G. wurde zunächst nach Karthago verbracht und dort in sanfter Haft gehalten; bekannt ist, [990] wie er, das erstemal vor Belisar erscheinend, in ein leises Lachen ausbrach, das von den Römern als Zeichen des Wahnsinns gedeutet wurde, während G.s Freunde ihm einen philosophischen Sinn unterschoben. Darauf gelangte G., vermutlich im Sommer mit der heimfahrenden byzantinischen Flotte, nach Konstantinopel. Am Triumph Belisars mußte er im Purpurmantel teilnehmen und im Hippodrom neben seinem Überwinder dem Kaiser durch Kniefall seine Ehrfurcht bezeigen, nachdem ihm vorher der Purpur abgenommen worden war. Während der ganzen Szene soll er nichts als die Worte des Prediger Salomonis I 2 ,Eitelkeit der Eitelkeiten, alles ist eitel‘ wiederholt haben. Daß G.s Gattin und Kinder im Triumphzug mit aufgeführt wurden, wird von mehreren Quellen ausdrücklich erwähnt (Malal. XIII 478. Lydus de magistrat. III 55. Zonar. XIV 7, 3, 4), während Prokop davon schweigt. Über noch vorhandene Stücke des vandalischen Königsschatzes, der natürlich auch nach Konstantinopel gewandert war, vgl. Schmidt 147, 1 und Mommsen Histor. Schriften I 565. Später erhielt G. Grundbesitz in Galatien vom Kaiser, während ihm der Patriciat vorenthalten wurde, da er seinen arianischen Glauben nicht aufgab. Über G.s Persönlichkeit ist es vielleicht nicht so schwer, ein Urteil zu gewinnen, wie es gewöhnlich scheint.
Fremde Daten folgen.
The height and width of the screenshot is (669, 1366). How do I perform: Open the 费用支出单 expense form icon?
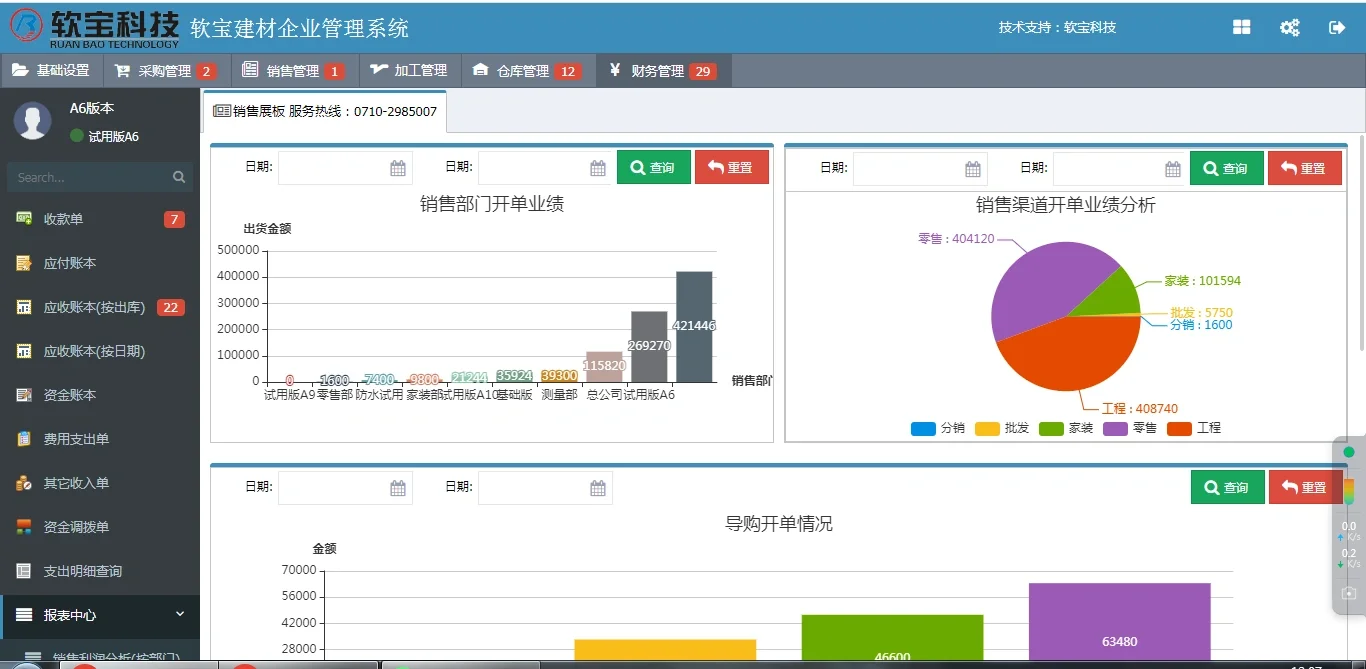coord(22,438)
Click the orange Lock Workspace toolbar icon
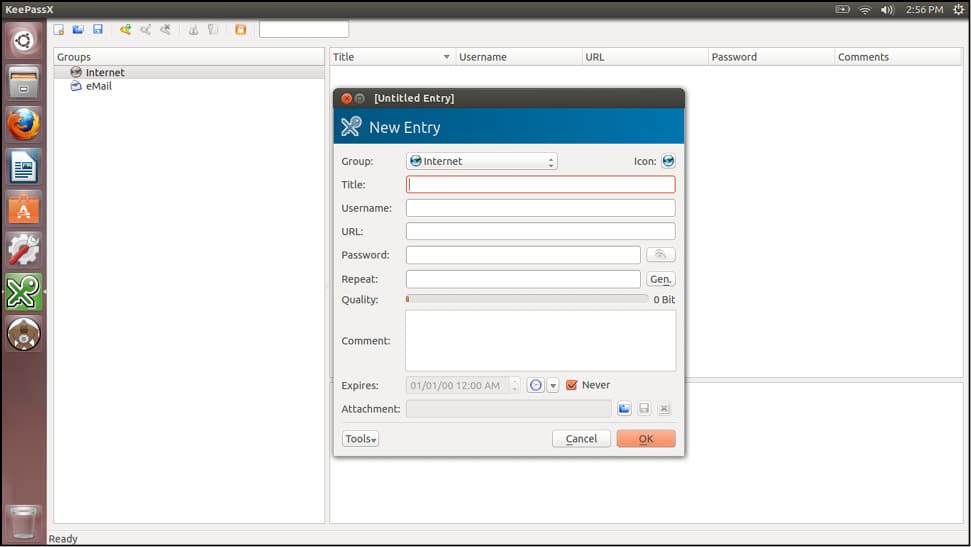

Eine gewisse Umsicht und unleugbare persönliche Tapferkeit paart sich mit Zügen des Fatalismus und einer durch eine sonderbare Philosophie gedeckten Gleichgültigkeit, die doch von Egoismus nicht frei ist. So hat man den Mann meist entweder für pathologisch angesehen oder jene sonderbaren Züge, wie sein Auftreten im Circus zu Byzanz, kurz ins Gebiet der Sage verwiesen. Gewiß mit Unrecht! Vielmehr führt der Vergleich mit dem Ostgoten Theodahat, der freilich der viel niedrigere und unsympathischere Typus ist, zu der Überzeugung, daß wir es in G. mit dem Musterbeispiel eines durch verkehrt angeeignete und unverstandene Überkultur dekadent gewordenen Germanen zu tun haben. So lehrt gerade eine solche Persönlichkeit, warum das vandalische Volk zu Grunde gehen mußte.
Quellen: Vor allem Procop. bellum Vandalicum und die Chronica minora II (Victor Tonnonensis). Daneben Malalas, Corippus, Lydus u. a.
Darstellungen: Papencordt Geschichte der vandalischen Herrschaft in Africa. Diehl L’Afrique Byzant. Pflugk-Harttung Hist. Ztschr. XXV. Schmidt Gesch. der Vandalen. Dahn-Friedländer Münzen der Vandalen.